(Data for analysis begins)

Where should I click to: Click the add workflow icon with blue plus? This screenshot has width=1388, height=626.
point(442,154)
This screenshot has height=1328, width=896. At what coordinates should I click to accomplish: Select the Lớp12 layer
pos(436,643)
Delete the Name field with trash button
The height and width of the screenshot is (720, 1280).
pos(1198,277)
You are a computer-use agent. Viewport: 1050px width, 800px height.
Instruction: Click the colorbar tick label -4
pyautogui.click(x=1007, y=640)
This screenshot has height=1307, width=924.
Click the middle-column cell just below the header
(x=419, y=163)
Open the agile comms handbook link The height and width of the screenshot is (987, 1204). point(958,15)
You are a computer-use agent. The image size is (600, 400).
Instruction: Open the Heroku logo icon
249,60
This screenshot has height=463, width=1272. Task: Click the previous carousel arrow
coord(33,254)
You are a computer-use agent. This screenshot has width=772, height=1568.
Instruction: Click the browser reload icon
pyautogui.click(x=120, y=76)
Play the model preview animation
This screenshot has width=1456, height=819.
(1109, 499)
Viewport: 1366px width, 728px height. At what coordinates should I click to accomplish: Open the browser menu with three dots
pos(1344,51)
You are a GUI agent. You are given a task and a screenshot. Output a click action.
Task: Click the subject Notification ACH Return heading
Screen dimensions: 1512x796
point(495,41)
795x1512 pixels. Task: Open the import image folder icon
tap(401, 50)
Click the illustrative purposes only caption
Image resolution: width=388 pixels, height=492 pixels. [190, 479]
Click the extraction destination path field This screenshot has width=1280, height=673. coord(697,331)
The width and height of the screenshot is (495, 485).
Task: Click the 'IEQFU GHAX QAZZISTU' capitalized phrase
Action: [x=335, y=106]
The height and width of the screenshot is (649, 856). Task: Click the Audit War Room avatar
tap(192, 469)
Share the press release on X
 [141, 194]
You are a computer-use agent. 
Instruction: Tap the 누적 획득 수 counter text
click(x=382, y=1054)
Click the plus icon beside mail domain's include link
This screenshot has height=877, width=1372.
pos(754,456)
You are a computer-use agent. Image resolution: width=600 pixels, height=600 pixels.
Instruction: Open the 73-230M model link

(Data for analysis ends)

What is needed: From the line holding "The height and width of the screenshot is (649, 856)." down to the final line above, quote every line exactly and only those lines.

Answer to this exercise:
The height and width of the screenshot is (649, 856). Task: Click the Audit War Room avatar
tap(192, 469)
Share the press release on X
 [141, 194]
You are a computer-use agent. 
Instruction: Tap the 누적 획득 수 counter text
click(x=382, y=1054)
Click the plus icon beside mail domain's include link
This screenshot has height=877, width=1372.
pos(754,456)
You are a computer-use agent. Image resolution: width=600 pixels, height=600 pixels.
Instruction: Open the 73-230M model link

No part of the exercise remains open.